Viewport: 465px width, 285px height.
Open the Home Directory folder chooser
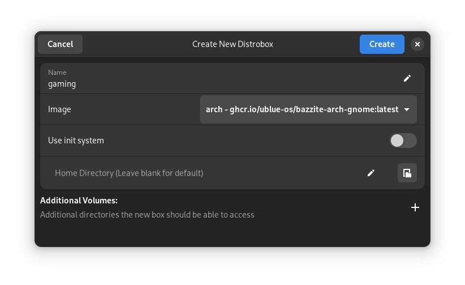(x=407, y=173)
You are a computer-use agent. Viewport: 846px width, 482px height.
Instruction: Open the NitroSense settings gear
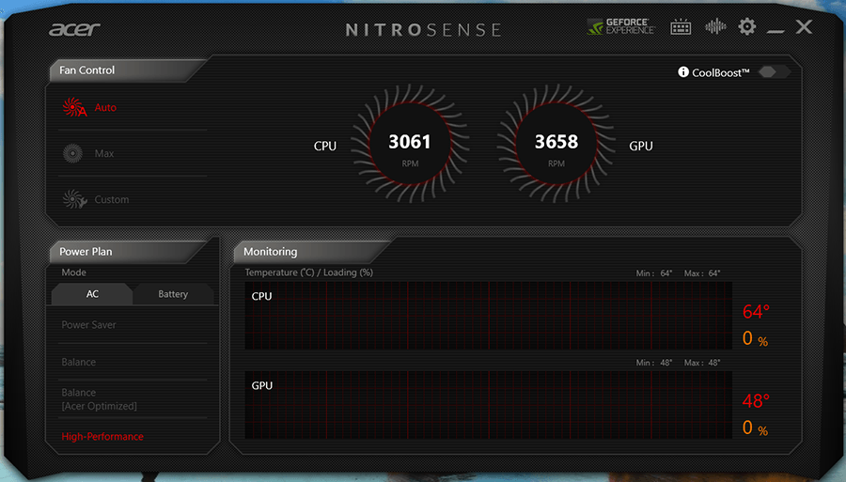point(746,27)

------------------------------------------------

What you need to do: The answer should be a bare number: how many lines of the material above include "height".

Task result: 2